Agentset

Tracked

An open-source platform for retrieval-augmented generation (RAG) that simplifies multi-format ingestion, partitioning, and citation-aware retrieval.

Author Agentset Open Sourced 2025-03-10 Last Commit Unknown

Overview

Agentset is an open-source RAG platform that helps developers and researchers build citation-aware agents with deep research capabilities.

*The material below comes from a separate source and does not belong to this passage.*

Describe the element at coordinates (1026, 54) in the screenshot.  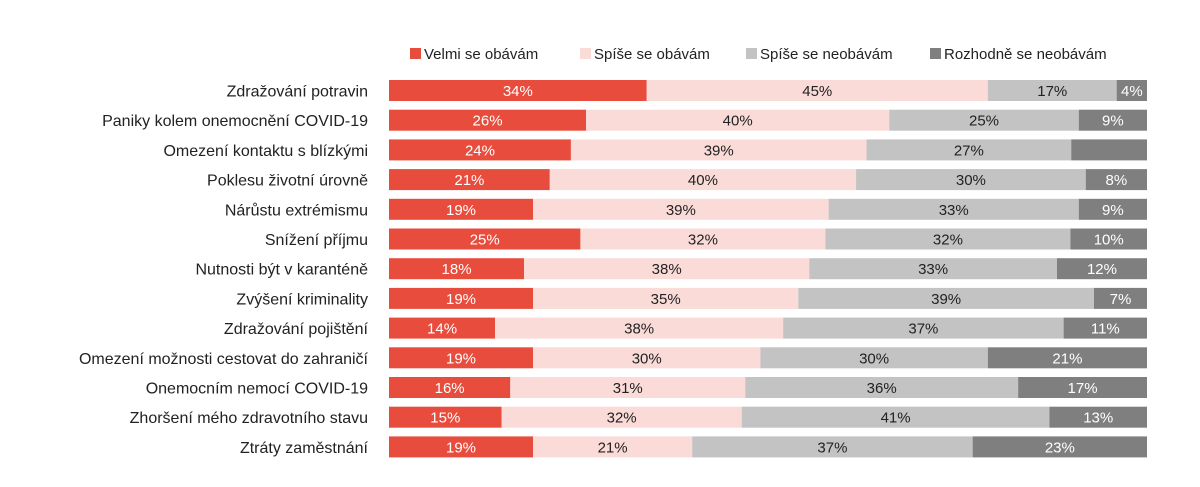
I see `legend-label: Rozhodně se neobávám` at that location.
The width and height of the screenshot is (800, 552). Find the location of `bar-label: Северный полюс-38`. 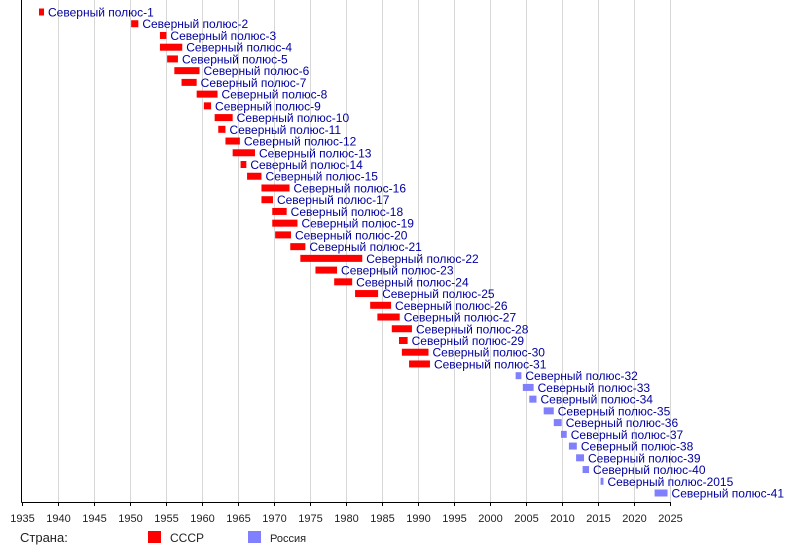

bar-label: Северный полюс-38 is located at coordinates (638, 447).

It supports 22+ file formats out of the box and provides built-in citations, partitions, and an MCP server to streamline connecting external knowledge into an agent's context for improved accuracy and traceability.

Key Features

  • Multi-format ingestion supporting 22+ file types with automatic partitioning to reduce preprocessing overhead
  • Built-in citation pipeline that links outputs to source document locations for verification and traceability
  • Compatible with multiple vector databases and retrieval components, plus an integrated MCP server
  • SDKs and examples for building multi-step, agentic workflows with deep research capabilities

Use Cases

Enterprise knowledge QA with citation-backed assistants, rapid RAG prototyping and retrieval strategy evaluation, compliance and auditing workflows requiring traceable answers, and multi-format document processing that normalizes diverse assets into a unified retrieval corpus.

Technical Details

Built on modern embeddings and vector search with partitioning and caching strategies to optimize context window usage. Features configurable retrieval and re-ranking pipelines compatible with mainstream LLMs and inference services. MIT-licensed and suitable for both extension and enterprise deployment.